##### Dataset records
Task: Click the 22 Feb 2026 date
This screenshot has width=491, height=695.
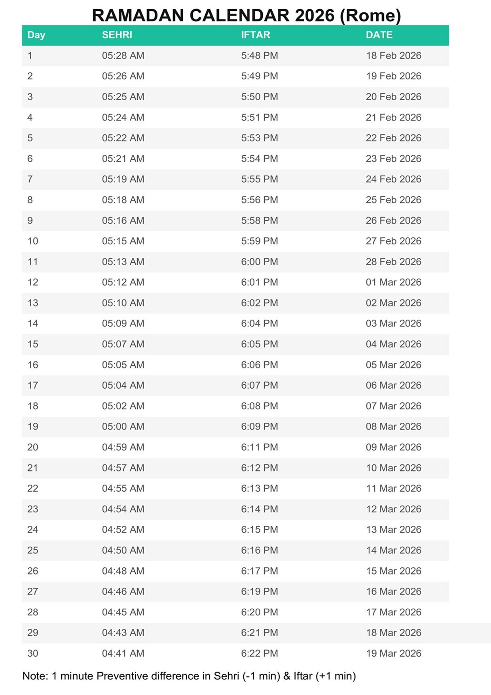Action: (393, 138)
##########
##### Dataset records
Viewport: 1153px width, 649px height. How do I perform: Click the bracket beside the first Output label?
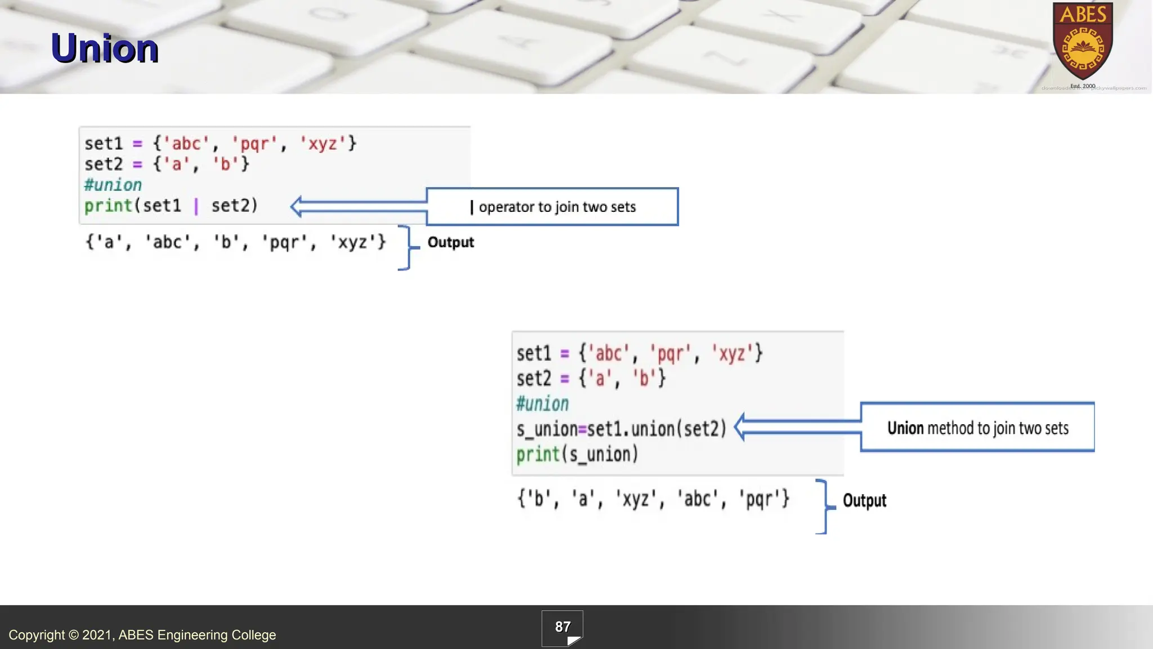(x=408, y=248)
##########
##### Dataset records
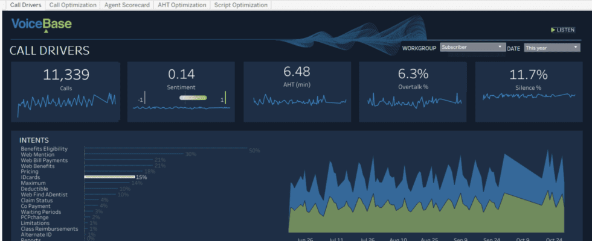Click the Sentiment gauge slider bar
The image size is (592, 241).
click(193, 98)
##########
**The problem**
Please rewrite the stretch from "Click the Sentiment gauge slider bar" through "click(193, 98)" with "image size" replaced by "screenshot size" and everything else unchanged, leaving the pictures out of your answer.

**Exercise output**
Click the Sentiment gauge slider bar
The screenshot size is (592, 241).
click(193, 98)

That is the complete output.